### Assigned task
Using the records below, write out again exactly the lines that begin at the line containing "This screenshot has width=1564, height=784." and end at the line containing "Retweet 'never again", and no other lines.

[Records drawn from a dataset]
◇ ◇ ◇ ◇ ◇

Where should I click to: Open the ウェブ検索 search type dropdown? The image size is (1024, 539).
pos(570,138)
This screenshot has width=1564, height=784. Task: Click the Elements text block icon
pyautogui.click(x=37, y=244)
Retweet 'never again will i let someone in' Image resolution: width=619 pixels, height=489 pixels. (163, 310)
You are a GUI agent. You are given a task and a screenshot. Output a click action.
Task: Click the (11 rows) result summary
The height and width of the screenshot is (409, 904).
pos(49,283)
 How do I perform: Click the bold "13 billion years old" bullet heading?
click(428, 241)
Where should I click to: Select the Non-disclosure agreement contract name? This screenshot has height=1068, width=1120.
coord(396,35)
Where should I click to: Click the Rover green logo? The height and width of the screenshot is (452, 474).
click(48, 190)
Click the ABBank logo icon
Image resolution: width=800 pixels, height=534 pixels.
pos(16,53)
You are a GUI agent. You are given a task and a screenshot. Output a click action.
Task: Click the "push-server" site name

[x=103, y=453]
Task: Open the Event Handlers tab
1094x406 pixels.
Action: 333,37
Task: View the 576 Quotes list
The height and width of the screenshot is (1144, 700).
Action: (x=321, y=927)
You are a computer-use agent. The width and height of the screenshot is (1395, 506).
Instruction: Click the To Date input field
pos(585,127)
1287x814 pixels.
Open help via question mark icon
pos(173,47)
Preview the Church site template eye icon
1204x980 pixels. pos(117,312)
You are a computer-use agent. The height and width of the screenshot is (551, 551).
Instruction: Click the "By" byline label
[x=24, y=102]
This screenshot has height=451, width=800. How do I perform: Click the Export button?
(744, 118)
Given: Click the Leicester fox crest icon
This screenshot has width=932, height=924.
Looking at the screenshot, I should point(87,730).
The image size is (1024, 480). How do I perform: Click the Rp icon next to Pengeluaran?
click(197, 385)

◇ ◇ ◇ ◇ ◇

### Reply to the task
This screenshot has width=1564, height=784. Task: Click the Elements text block icon
pyautogui.click(x=37, y=244)
Retweet 'never again will i let someone in' Image resolution: width=619 pixels, height=489 pixels. (163, 310)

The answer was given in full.